• Problem details: Copy the rows verbatim, starting at the line containing "You are a computer-use agent. The" and continuing through the line containing "Viewport: 736px width, 508px height.", with both of those lines included.

• Data section:

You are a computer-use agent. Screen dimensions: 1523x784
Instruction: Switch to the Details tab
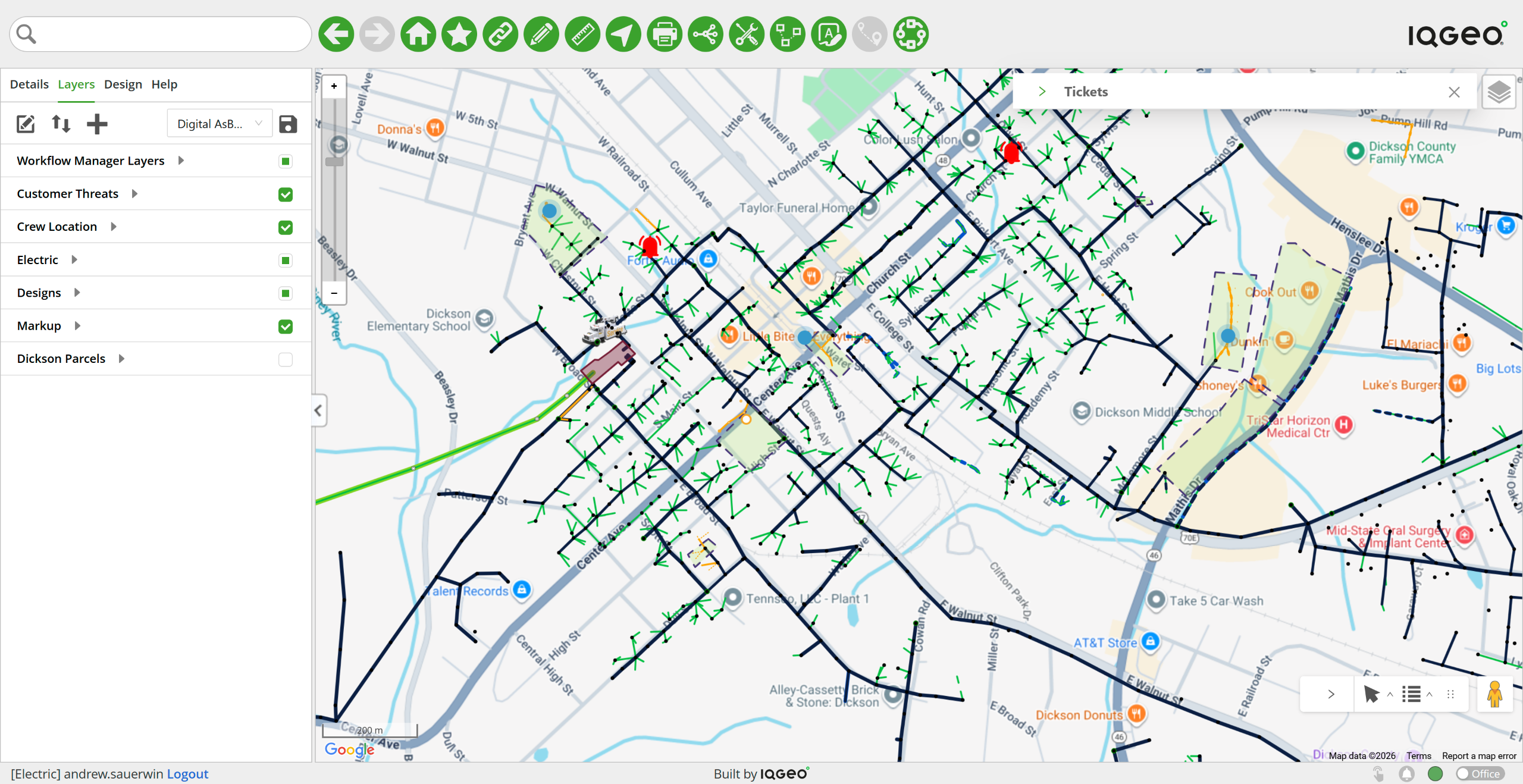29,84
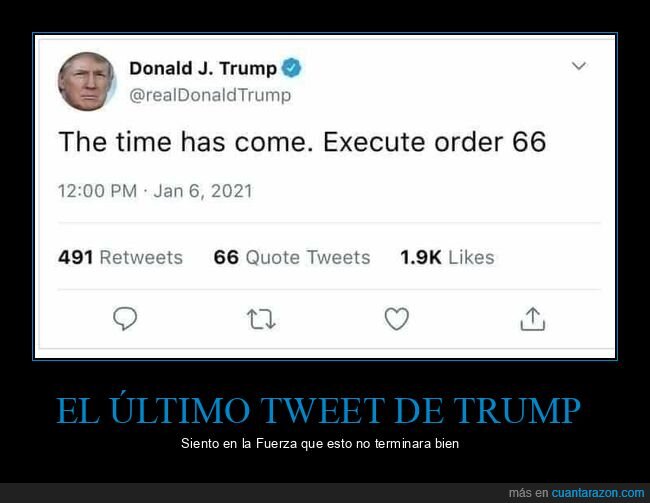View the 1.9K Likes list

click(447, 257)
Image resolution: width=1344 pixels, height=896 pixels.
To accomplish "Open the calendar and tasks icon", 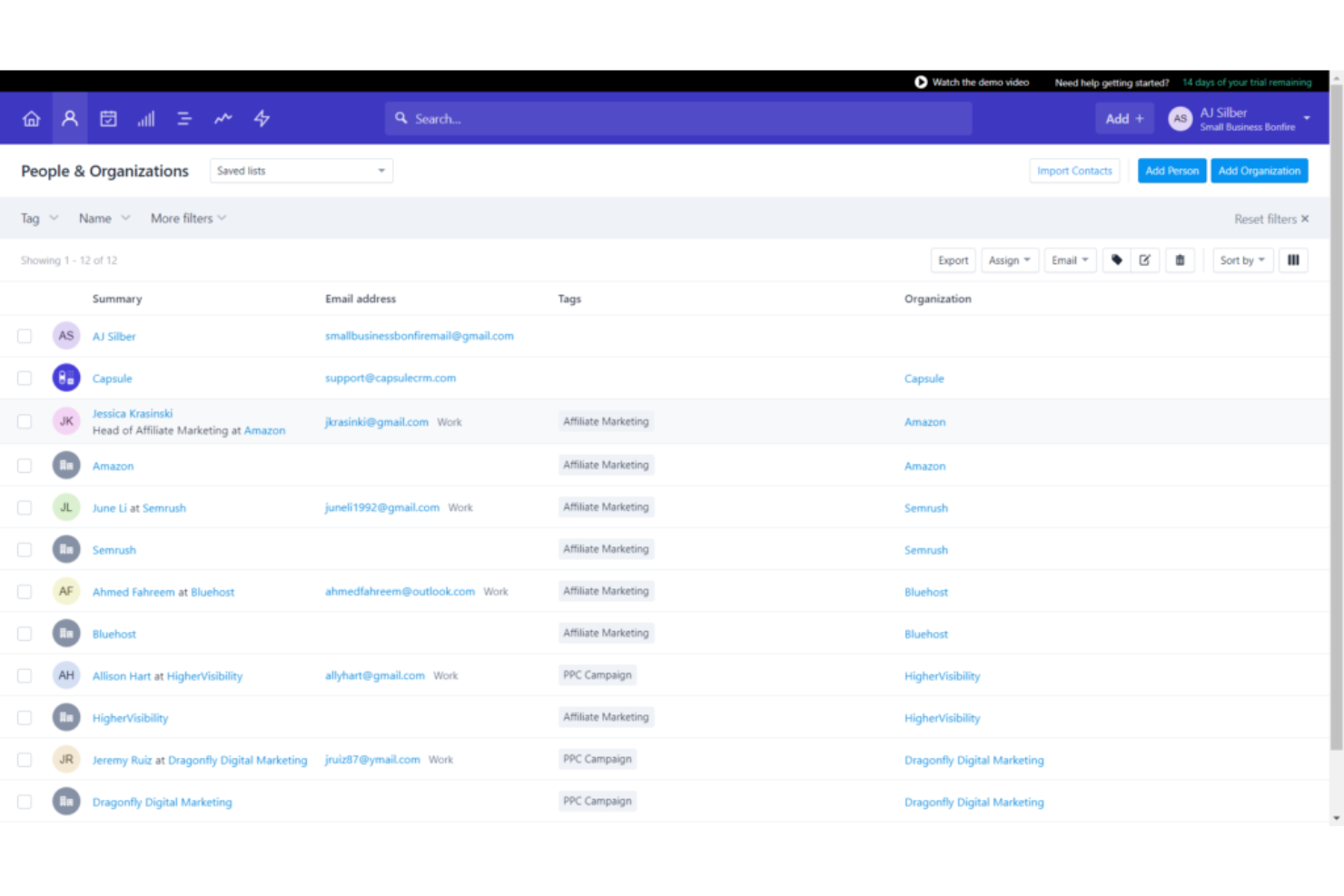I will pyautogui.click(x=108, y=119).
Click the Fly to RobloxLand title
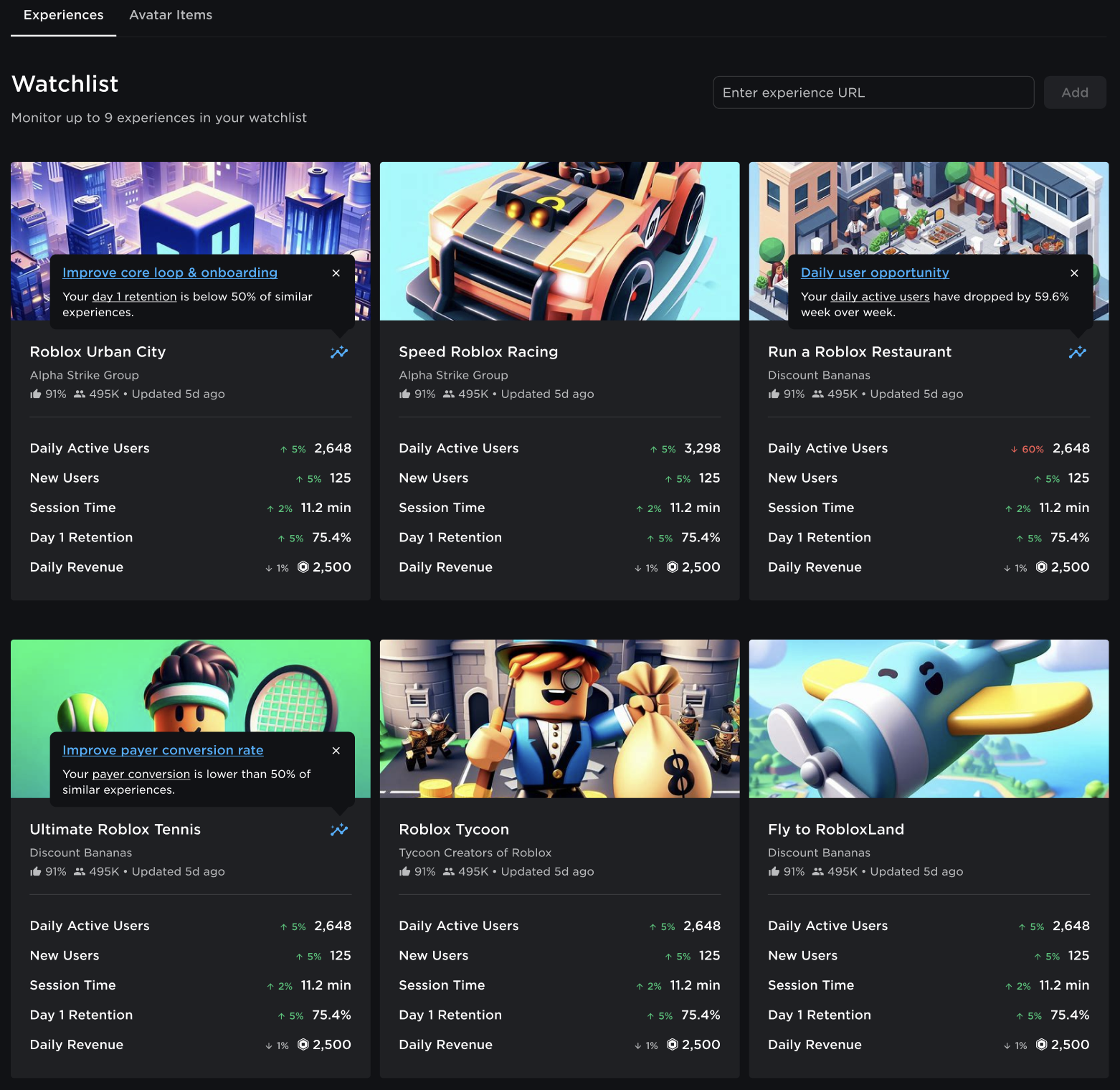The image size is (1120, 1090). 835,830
---
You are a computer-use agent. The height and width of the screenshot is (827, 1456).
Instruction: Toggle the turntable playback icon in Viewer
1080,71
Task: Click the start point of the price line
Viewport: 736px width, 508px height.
* * *
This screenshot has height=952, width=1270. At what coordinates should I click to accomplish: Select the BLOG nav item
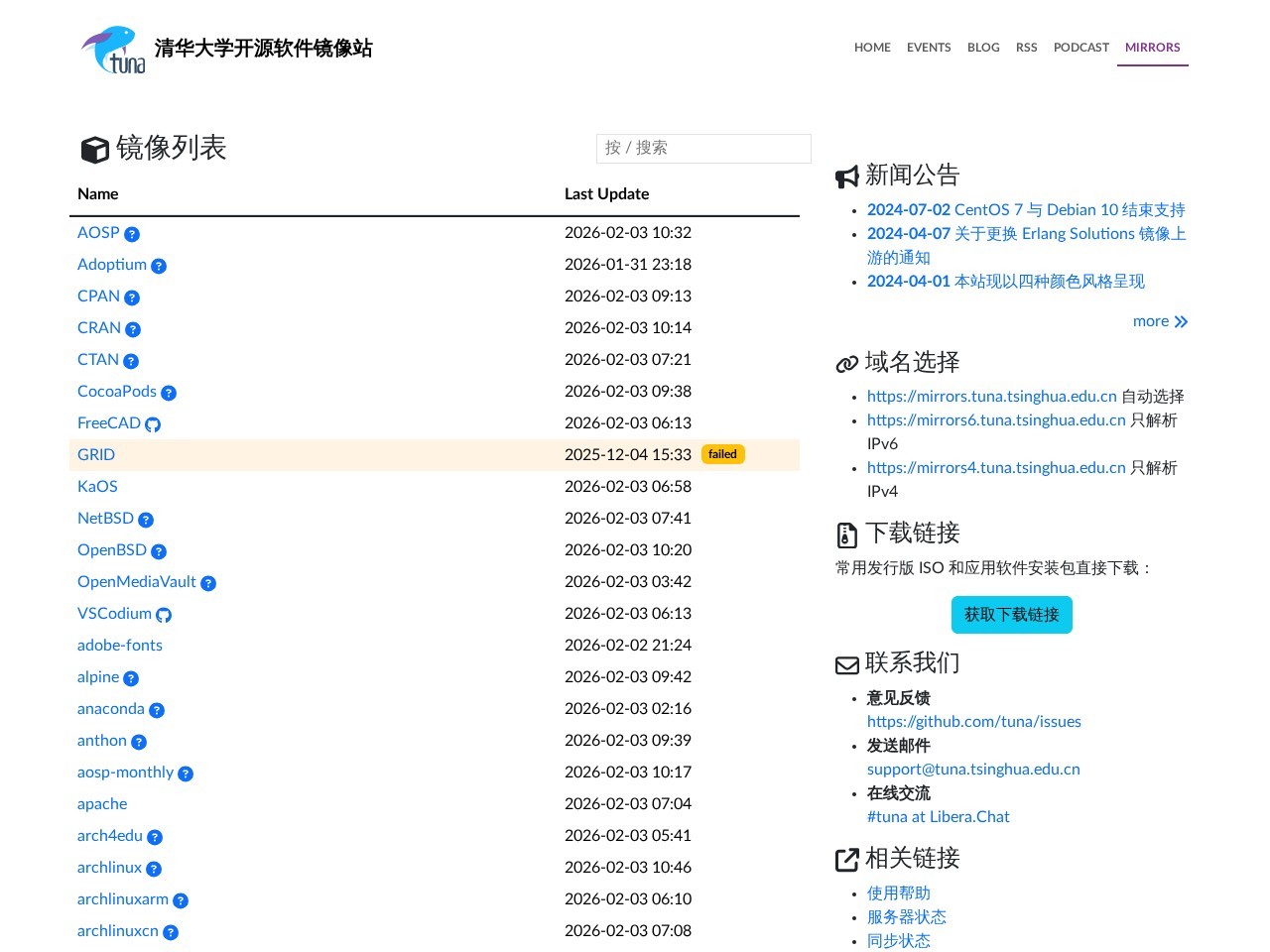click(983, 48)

• Response for this exercise:
You are a computer-use agent. The height and width of the screenshot is (827, 1456).
Instruction: Toggle the turntable playback icon in Viewer
1080,71
Task: Click the start point of the price line
Viewport: 736px width, 508px height.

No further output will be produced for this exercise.